## Required work
(a) According to the AI accelerator hardware article, in what month did the TinyML group hold its inaugural meeting?
(b) In the AI accelerator hardware article, swap "incumbents" for "established players" and write out the passage between "Acquisitions, Markets and" and "applications in smartphones.", inclusive.
(c) Write the next part of the AI accelerator hardware article, picking up after its last sentence.

Acquisitions, Markets and Startups Galore
The AI accelerator hardware segment has been quite an exciting place to be this year. The landscape is continuing to evolve with startups popping up in every vertical market to take on the incumbents. While it may be too early to assess whether we’ve seen a true giant-killer just yet, the picture gets more and more interesting as the various novel architectures are unveiled.
Here are our top 5 pivotal events in the AI accelerator hardware sector that will continue to reverberate into 2020 and beyond.
AI Comes to Tiny Edge Devices
In July, the inaugural meeting of the TinyML group marked the emergence of a nascent industry segment – software and hardware for AI in ultra-low power devices. The TinyML group describes its focus as machine learning (ML) approaches that consume 1mW or less, which is the threshold for always-on applications in smartphones.

(Dataset excerpts)
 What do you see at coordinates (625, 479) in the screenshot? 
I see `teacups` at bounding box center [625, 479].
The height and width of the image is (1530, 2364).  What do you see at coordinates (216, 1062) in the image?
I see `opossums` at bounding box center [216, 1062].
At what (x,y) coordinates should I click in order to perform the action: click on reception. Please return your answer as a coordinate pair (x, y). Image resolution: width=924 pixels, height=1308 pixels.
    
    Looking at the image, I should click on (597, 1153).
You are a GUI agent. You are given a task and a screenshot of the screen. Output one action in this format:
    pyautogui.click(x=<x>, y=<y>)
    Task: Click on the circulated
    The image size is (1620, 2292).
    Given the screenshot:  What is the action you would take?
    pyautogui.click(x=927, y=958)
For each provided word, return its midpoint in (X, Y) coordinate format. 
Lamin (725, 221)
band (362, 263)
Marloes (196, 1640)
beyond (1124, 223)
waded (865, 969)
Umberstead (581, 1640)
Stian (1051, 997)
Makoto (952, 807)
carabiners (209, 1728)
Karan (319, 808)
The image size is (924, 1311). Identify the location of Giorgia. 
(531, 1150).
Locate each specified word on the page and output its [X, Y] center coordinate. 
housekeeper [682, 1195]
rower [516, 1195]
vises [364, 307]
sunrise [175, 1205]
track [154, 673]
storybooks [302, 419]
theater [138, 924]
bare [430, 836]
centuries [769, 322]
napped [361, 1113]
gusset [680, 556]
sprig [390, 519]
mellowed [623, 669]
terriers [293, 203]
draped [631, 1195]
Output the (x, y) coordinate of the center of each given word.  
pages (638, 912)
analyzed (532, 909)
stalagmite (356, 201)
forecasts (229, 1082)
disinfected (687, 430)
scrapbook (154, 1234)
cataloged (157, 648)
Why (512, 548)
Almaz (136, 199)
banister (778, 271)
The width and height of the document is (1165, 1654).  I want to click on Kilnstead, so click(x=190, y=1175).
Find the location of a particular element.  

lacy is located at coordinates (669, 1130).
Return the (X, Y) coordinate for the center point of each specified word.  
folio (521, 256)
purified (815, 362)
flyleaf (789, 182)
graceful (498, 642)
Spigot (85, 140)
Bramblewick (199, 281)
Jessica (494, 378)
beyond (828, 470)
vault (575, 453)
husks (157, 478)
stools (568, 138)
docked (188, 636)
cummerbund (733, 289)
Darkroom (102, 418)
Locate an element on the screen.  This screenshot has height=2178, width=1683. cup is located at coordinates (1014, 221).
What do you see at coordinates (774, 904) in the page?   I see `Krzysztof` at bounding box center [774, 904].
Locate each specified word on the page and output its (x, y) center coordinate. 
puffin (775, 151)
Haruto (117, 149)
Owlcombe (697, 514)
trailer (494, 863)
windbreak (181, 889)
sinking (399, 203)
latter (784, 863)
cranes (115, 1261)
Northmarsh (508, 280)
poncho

## Task answers
(a) July

(b)
Acquisitions, Markets and Startups Galore
The AI accelerator hardware segment has been quite an exciting place to be this year. The landscape is continuing to evolve with startups popping up in every vertical market to take on the established players. While it may be too early to assess whether we’ve seen a true giant-killer just yet, the picture gets more and more interesting as the various novel architectures are unveiled.
Here are our top 5 pivotal events in the AI accelerator hardware sector that will continue to reverberate into 2020 and beyond.
AI Comes to Tiny Edge Devices
In July, the inaugural meeting of the TinyML group marked the emergence of a nascent industry segment – software and hardware for AI in ultra-low power devices. The TinyML group describes its focus as machine learning (ML) approaches that consume 1mW or less, which is the threshold for always-on applications in smartphones.

(c)
While there are a few startups working on ultra-low power AI accelerators (GreenWaves, Eta Compute, Esperanto and others), there are also companies working on adapting ML to existing microcontroller hardware (Xnor and Picovoice, for example). Google also has a team dedicated to adapting its TensorFlow Lite framework, which adapts TensorFlow for limited resource environments
We’ll see this segment really start to take off in 2020.
Groq Reveals its Hand
One of the industry’s most hotly anticipated startups, Groq, revealed some of the details of its architecture this autumn. With co-founders that worked on Google’s TPU, and having raised $67 million in funding, all eyes were on the secretive startup when it pulled out of an appearance at the AI Hardware Summit at the last minute.
Following that event, EETimes interviewed with the senior leadership team who detailed the chip’s software defined hardware architecture with what it calls “predictable performance” for machine learning inference.
The company officially exited stealth mode at SC ’19 where it publicly revealed its gargantuan chip, capable of 1 POPS (1000 TOPS).
Microsoft offers GraphCore
For the first time this November, a major cloud service provider offered customers the opportunity to run their workloads on AI accelerator hardware designed and built by one of this segment’s many startups. Microsoft said that it had been working with GraphCore for two years to develop systems around Graphcore’s IPU chip, which it now offers to customers as part of Azure.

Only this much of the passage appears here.